**Exercise description:** Where a line of the records contains the word "agent", show that line.

Material provided Block Start

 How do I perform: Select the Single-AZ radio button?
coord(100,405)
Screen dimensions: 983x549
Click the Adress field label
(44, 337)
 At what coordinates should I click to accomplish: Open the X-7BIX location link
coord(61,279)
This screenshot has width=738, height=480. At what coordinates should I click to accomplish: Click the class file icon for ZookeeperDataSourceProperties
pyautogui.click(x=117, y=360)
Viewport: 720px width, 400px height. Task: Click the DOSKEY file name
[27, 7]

Material provided Block End
Material provided Block Start

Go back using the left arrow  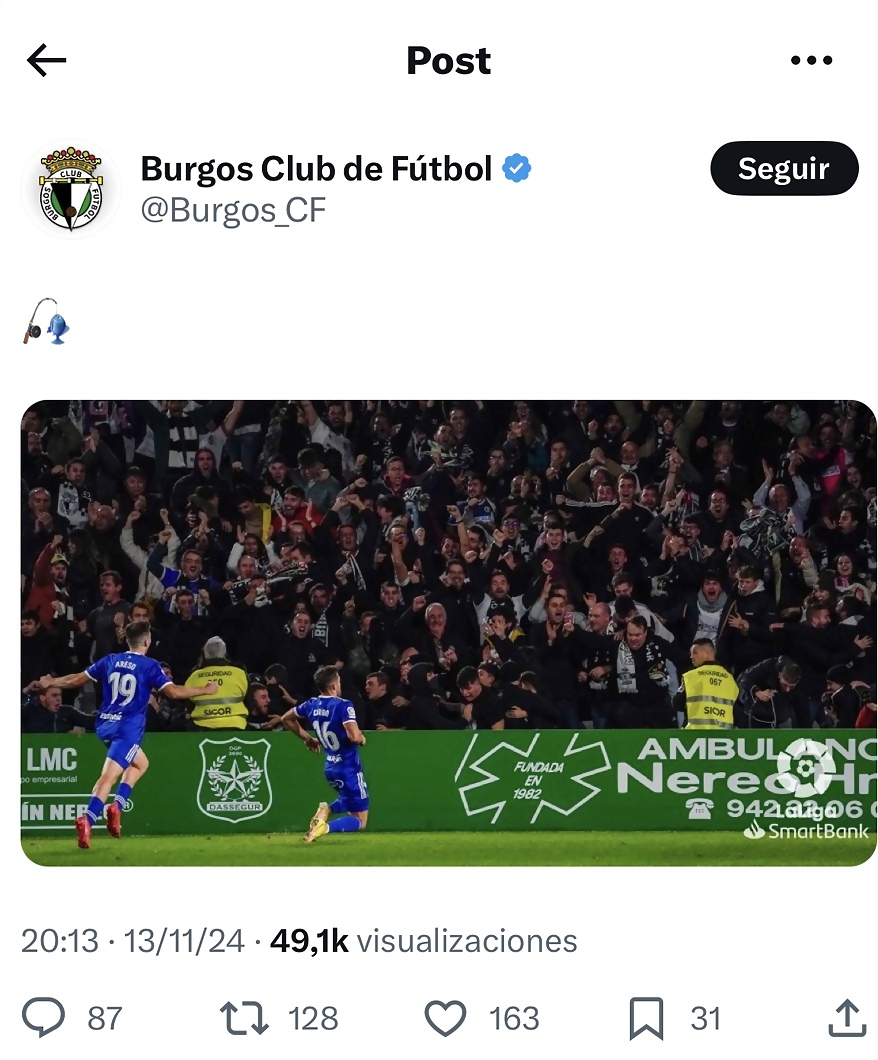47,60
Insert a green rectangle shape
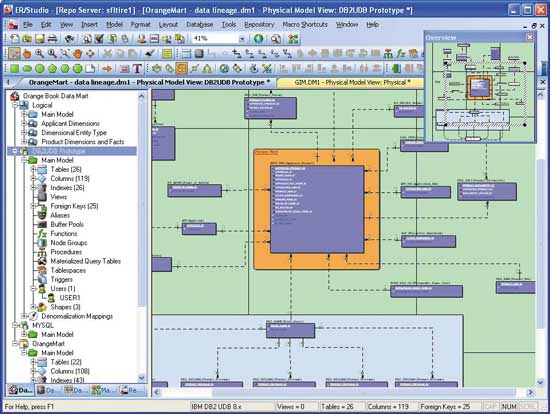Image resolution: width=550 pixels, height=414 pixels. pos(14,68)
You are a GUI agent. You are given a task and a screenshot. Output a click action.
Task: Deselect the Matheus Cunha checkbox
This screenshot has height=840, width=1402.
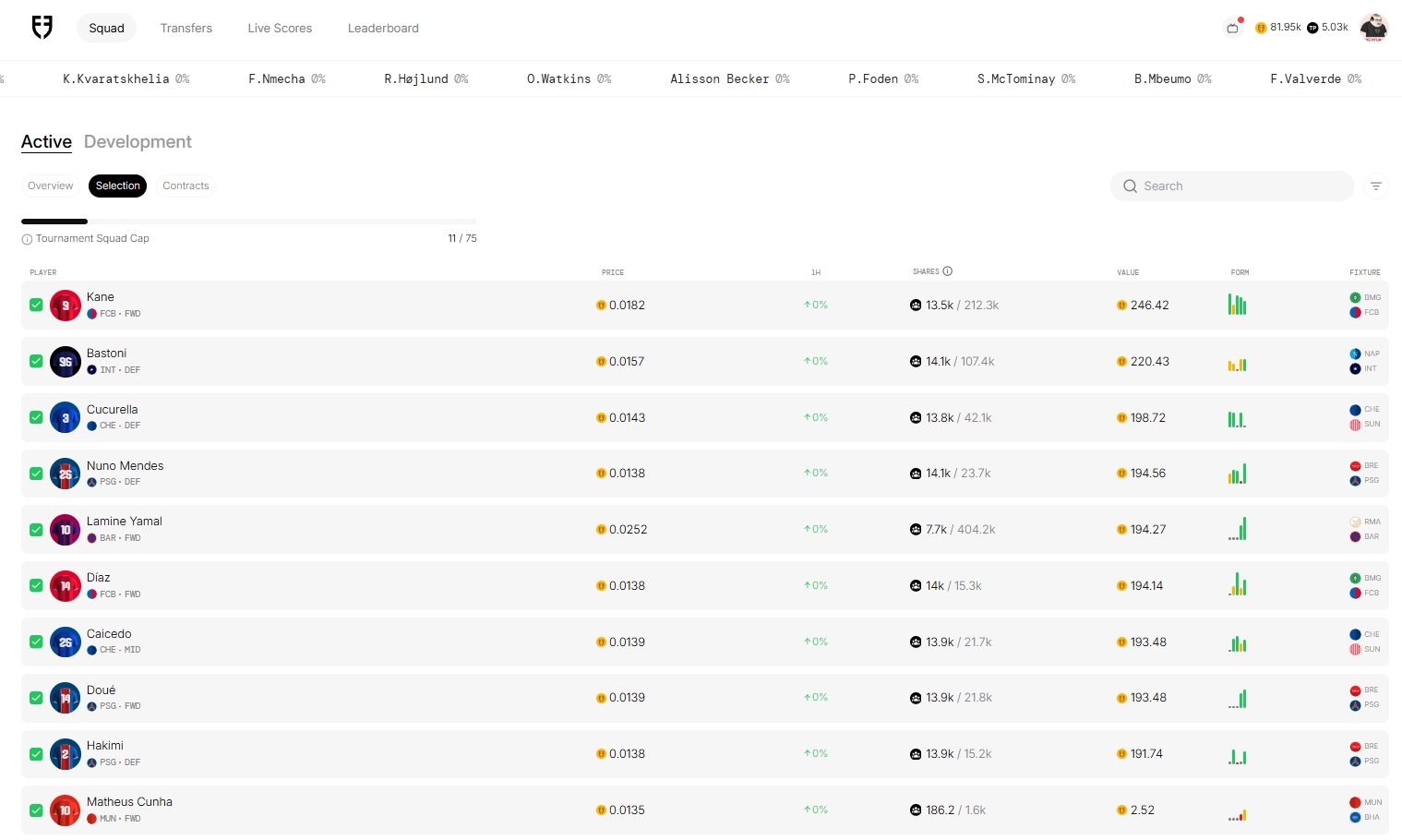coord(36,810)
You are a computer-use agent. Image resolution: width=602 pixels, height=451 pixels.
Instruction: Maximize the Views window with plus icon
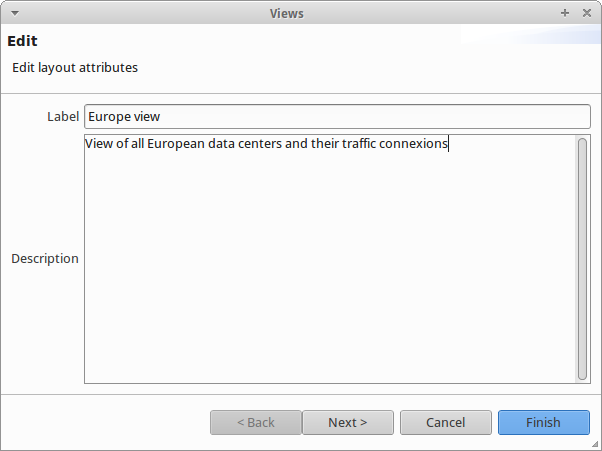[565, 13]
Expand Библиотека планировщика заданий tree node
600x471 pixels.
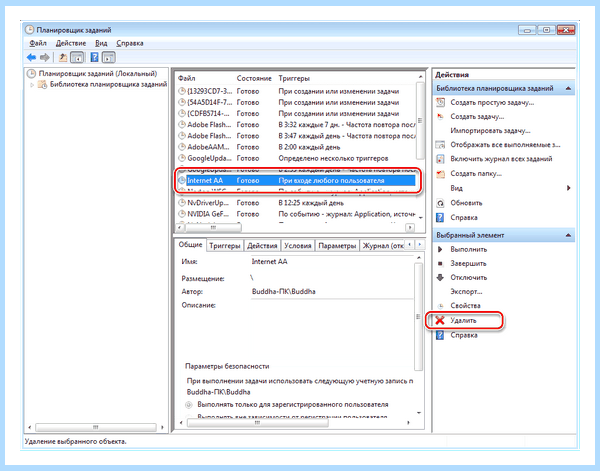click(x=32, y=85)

Material provided Block End

**Solved problem:**
You are a GUI agent. You are given a task and a screenshot. Output a click action.
You are a computer-use agent. Image resolution: width=602 pixels, height=451 pixels.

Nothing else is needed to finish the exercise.